Das nun präsentierte Konzept der Ausreisser gibt es seit Jahren. Es basiert auf Vorschlägen zur Reform der britischen Premier League, die lukrativste in Europa, die den Top-Vereinen mehr Gewicht geben würde und erstmals letztes Jahr unter anderem von den milliardenschweren amerikanischen Eigentümern von Manchester United und Liverpool vorgestellt wurden.

Eine neue europäische Liga

Die Bemühungen, eine neue europäische Liga aufzubauen, haben sich durch die Pandemie verstärkt. Sinkenden Spieltagseinnahmen sind mit dafür verantwortlich, dass die Top 20 Clubs insgesamt etwa 2 Milliarden Euro verloren haben, so Zahlen von Deloitte.

Italiens Serie A lud Private-Equity-Firmen ein, Angebote für eine Beteiligung an ihren Medienrechten abzugeben - ohne Erfolg. Die Bundesliga plant eine ähnliche Auktion für entsprechende Rechte im Ausland.

Anfang dieses Jahres wurde klarer, dass JPMorgan das neue Projekt finanziell unterstützen würde und wer die ständigen Mitglieder sein würden.

“Covid hat den Clubs einen hilfreichen Vorwand beschert und die Möglichkeit geschaffen, diesen Vorschlag durchzusetzen mit der Argumentation, dass sie die durch die Pandemie verursachten finanziellen Probleme beseitigen müssen”, sagte Maguire von der Liverpool University.

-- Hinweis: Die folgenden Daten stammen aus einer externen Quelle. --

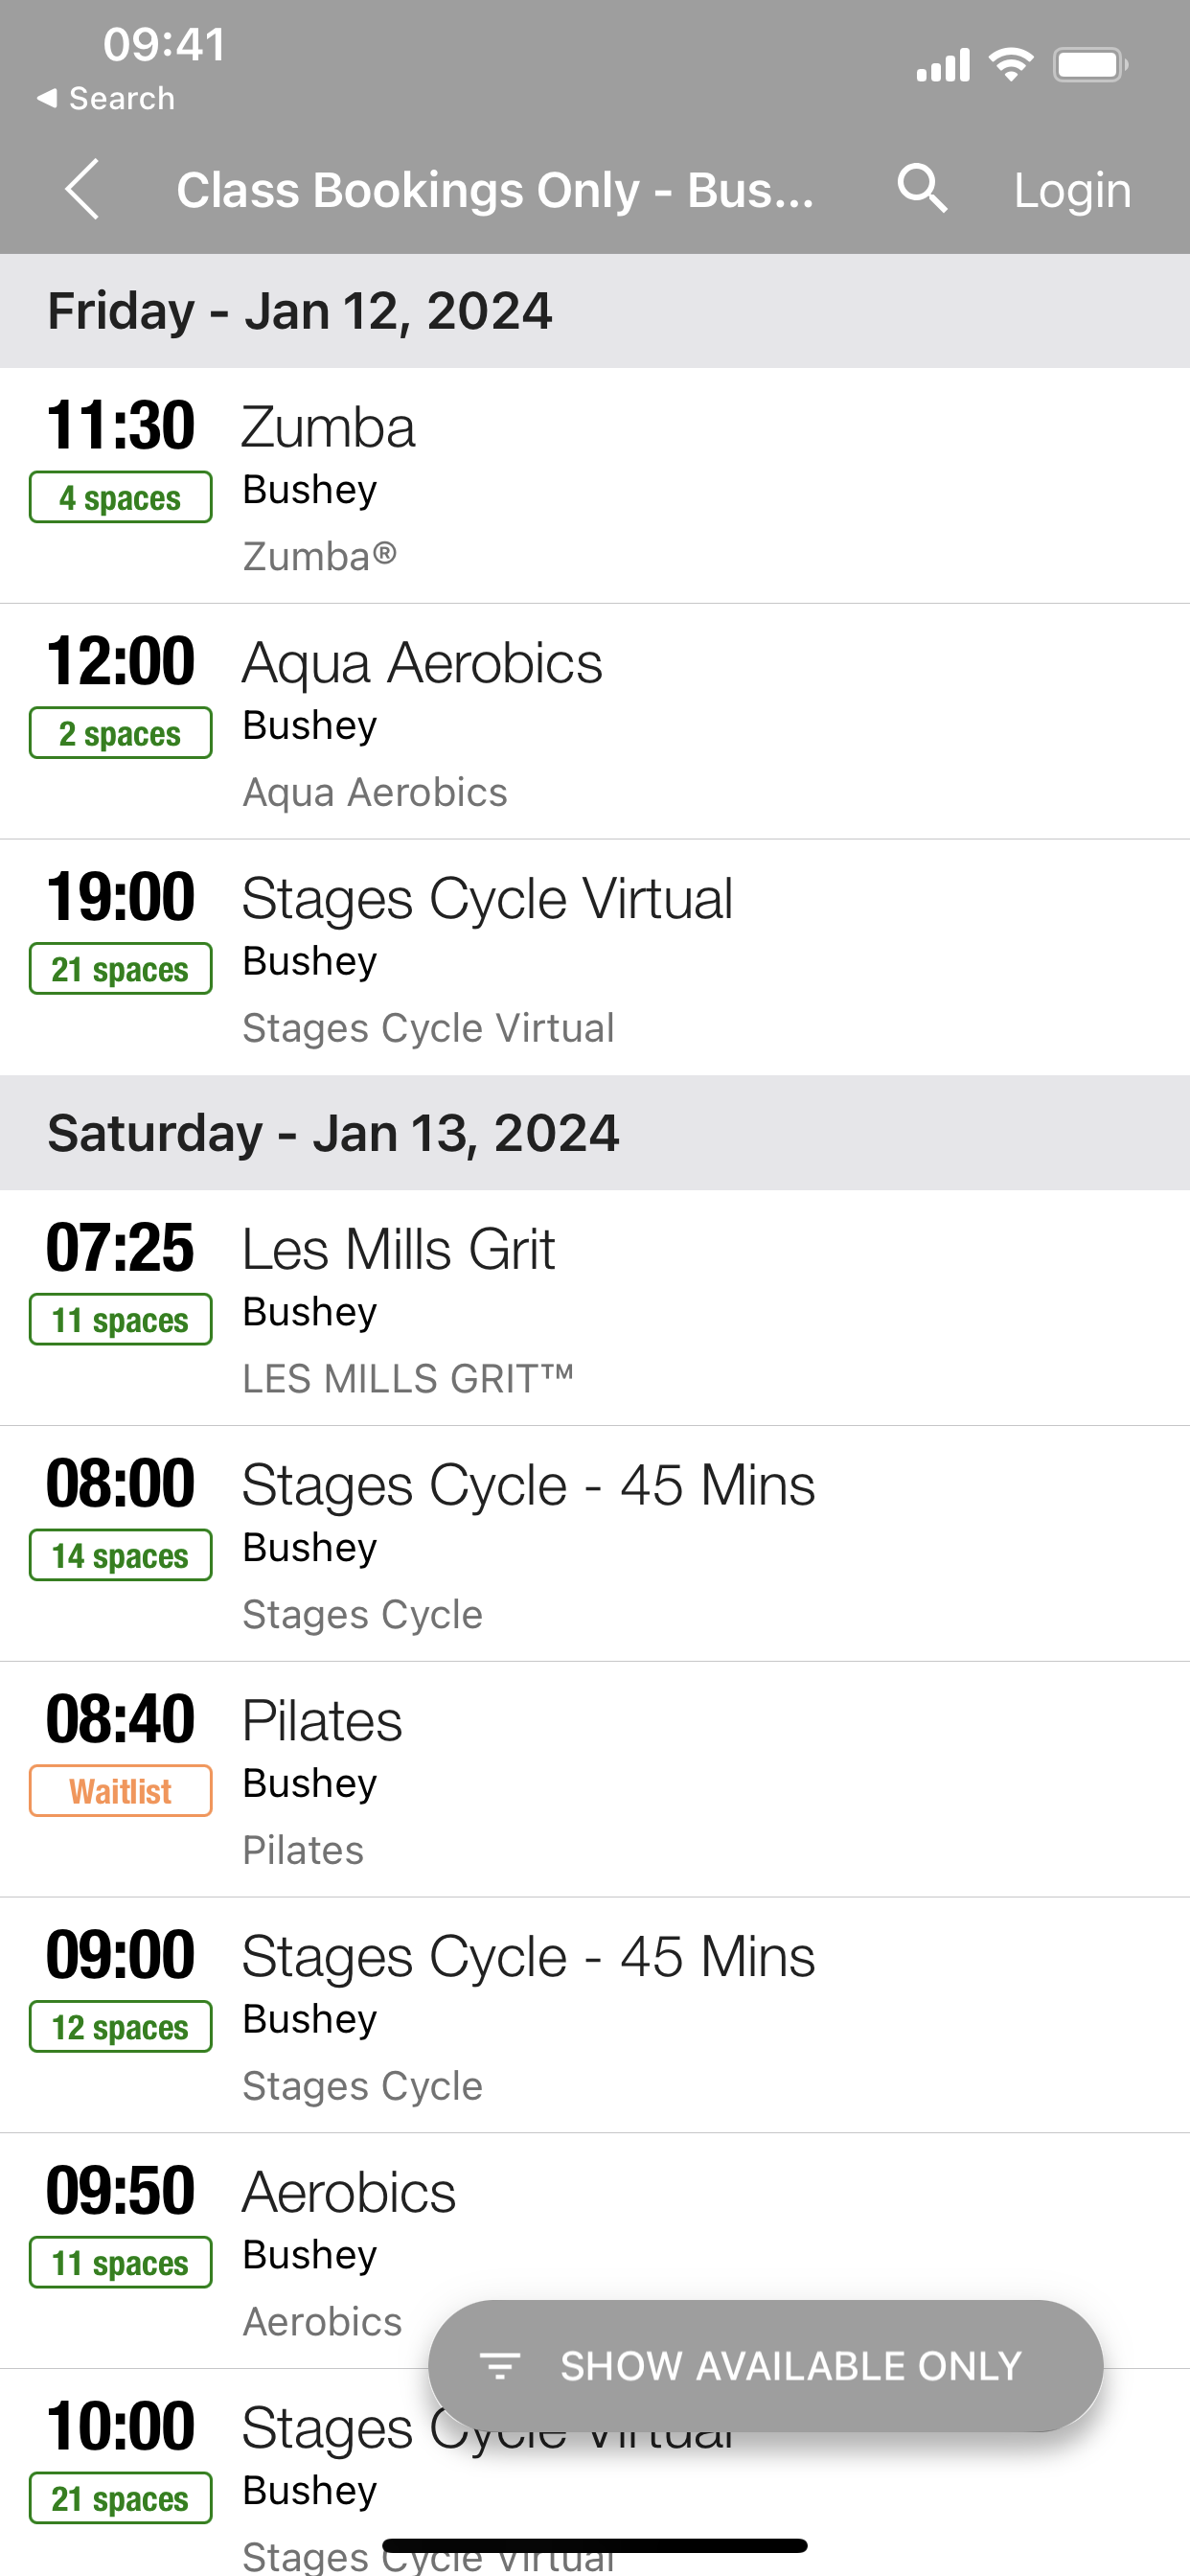
Task: Open the 11:30 Zumba class
Action: click(595, 485)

Europapokal der Landesmeister

Die Idee, dass die grössten und erfolgreichsten Vereine des europäischen Fussballs gegeneinander antreten sollten, führte zur Gründung des Europapokals der Landesmeister im Jahr 1955.

An dem Turnier nahmen bis in die 1990er Jahre nur die Meister der nationalen Ligen sowie der Vorjahressieger teil. Zu den Gewinnern über die Jahre gehörten nicht nur die grössten Vereine wie Real Madrid, Barcelona, der AC Mailand und Juventus, sondern auch kleinere Teams wie Roter Stern Belgrad, Nottingham Forest und Feyenoord Rotterdam. Die Champions League mit mehr Team stellte dann bereits effektiv sicher, dass die grossen Vereine länger im Wettbewerb verblieben.

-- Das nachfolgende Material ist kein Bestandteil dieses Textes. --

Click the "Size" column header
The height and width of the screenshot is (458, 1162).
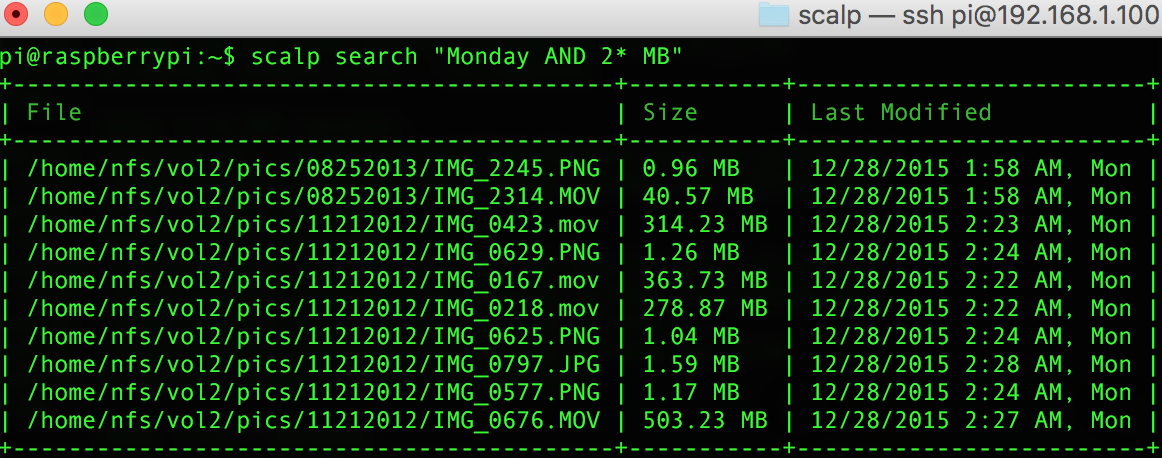tap(669, 112)
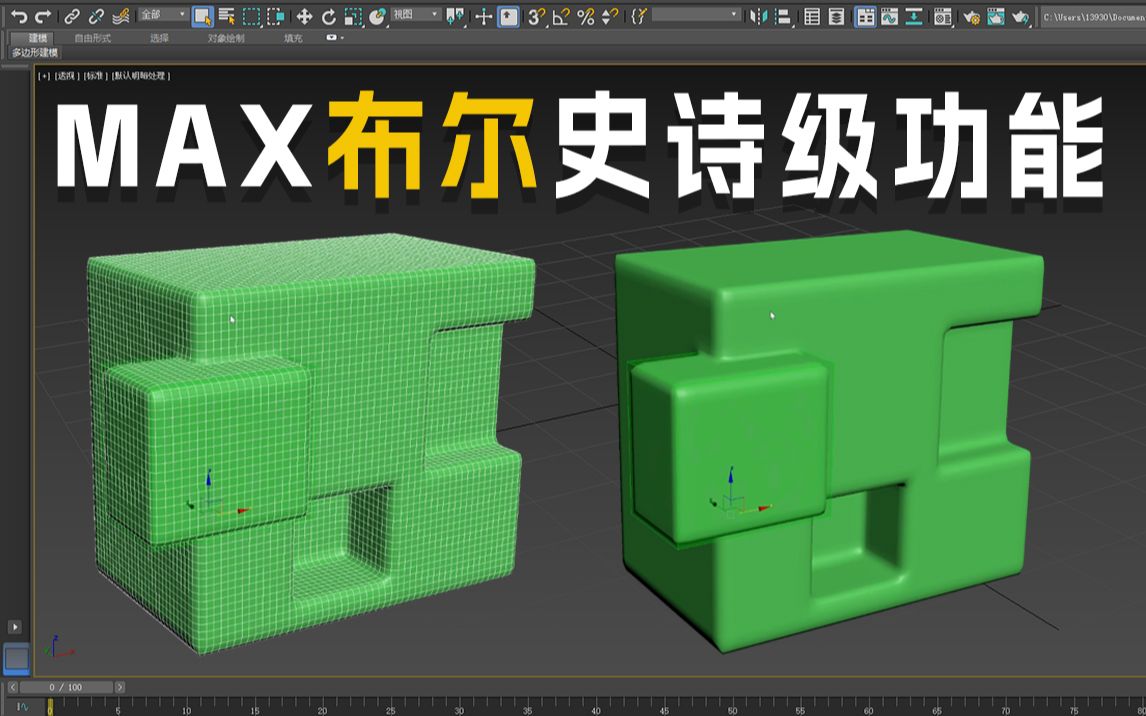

Befürworter der Superliga argumentieren, ein solches Turnier wäre spannender, da die besten Teams häufiger gegeneinander spielen würden. Es wäre für selbige auch lukrativ, da eine dauerhafte Mitgliedschaft die Unsicherheit der Qualifikation nach einer schlechten Saison beseitigen würde.

“Wir werden den Fussball auf allen Ebenen unterstützen und ihn zu seinem rechtmässigen Platz in der Welt verhelfen”, sagte Real Madrid-Präsident Florentino Perez, der erste Vorsitzende der Super League. “Fussball ist der einzige Sport auf der Welt mit mehr als vier Milliarden Fans. Als grosse Vereine sind wir dafür verantwortlich, auf deren Wünsche einzugehen.”